Au terme d’une enquête policière, plusieurs accusations ont été portées contre l’agresseur. Lors de son retour devant le tribunal, il a donc plaidé coupable à des chefs d’attouchements sexuels, d’incitation à des contacts sexuels, d’avoir rendu accessible du matériel sexuellement explicite afin de faciliter la perpétration d’une infraction sexuelle et d’avoir corrompu son enfant en participant à une immoralité sexuelle ou à toute autre forme de vice. Il a également admis avoir commis un bris de condition en contactant son ex-conjointe en dépit d’une interdiction.

Son avocat, Me Yan Primeau, a cependant tenu à préciser que son client reconnaissait avoir fait visionner de la pornographie adulte à sa fille mais pas de la pornographie juvénile. À ce sujet, aucune accusation n’a d’ailleurs été portée.

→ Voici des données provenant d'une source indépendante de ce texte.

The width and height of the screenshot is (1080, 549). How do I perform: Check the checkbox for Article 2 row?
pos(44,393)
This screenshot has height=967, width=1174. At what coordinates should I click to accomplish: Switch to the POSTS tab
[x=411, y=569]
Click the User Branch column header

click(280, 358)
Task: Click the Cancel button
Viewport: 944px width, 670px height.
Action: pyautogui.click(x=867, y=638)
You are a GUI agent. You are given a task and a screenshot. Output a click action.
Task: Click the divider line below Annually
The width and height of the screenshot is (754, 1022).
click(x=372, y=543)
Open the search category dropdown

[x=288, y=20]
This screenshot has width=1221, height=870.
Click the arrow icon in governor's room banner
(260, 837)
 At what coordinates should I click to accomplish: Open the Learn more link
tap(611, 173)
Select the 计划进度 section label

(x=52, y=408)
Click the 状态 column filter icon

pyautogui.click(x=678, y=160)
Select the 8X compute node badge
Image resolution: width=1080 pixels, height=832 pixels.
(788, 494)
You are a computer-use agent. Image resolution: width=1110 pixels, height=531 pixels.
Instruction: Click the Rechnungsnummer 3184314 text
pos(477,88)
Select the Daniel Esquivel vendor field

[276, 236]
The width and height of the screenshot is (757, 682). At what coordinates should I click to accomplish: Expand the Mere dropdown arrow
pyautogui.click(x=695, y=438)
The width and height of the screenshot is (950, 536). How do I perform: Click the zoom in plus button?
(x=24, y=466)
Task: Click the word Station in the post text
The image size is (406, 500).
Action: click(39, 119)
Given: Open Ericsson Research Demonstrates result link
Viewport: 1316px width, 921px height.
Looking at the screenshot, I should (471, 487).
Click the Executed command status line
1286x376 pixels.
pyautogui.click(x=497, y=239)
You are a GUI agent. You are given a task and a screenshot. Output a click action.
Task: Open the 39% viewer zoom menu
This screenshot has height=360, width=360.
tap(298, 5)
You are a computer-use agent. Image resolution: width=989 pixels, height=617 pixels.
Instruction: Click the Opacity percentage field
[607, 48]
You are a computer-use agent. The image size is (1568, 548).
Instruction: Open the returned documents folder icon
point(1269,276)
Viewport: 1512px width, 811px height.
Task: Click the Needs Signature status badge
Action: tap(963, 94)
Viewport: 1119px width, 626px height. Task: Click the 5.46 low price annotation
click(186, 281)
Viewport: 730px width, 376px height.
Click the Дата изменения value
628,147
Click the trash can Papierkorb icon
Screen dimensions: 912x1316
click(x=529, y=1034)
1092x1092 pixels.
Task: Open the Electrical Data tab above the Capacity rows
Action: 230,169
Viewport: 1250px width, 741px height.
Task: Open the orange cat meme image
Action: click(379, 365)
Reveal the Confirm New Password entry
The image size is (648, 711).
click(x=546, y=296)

Me Primeau a aussi indiqué que son client avait à l’époque des problématiques d’alcool et de stupéfiants. Depuis, il a suivi une thérapie et serait devenu abstinent. Il a également entrepris des démarches pour participer au Programme d’évaluation et de traitement des agressions sexuelles.

À la demande des deux avocats, le juge Simon Ricard a ordonné que des rapports présentenciel et sexologique soient confectionnés pour vérifier entre autres le risque de récidive et la présence d’une problématique sexuelle chez cet homme.

Il devra revenir en cour le 10 juin au stade des plaidoiries sur sentence.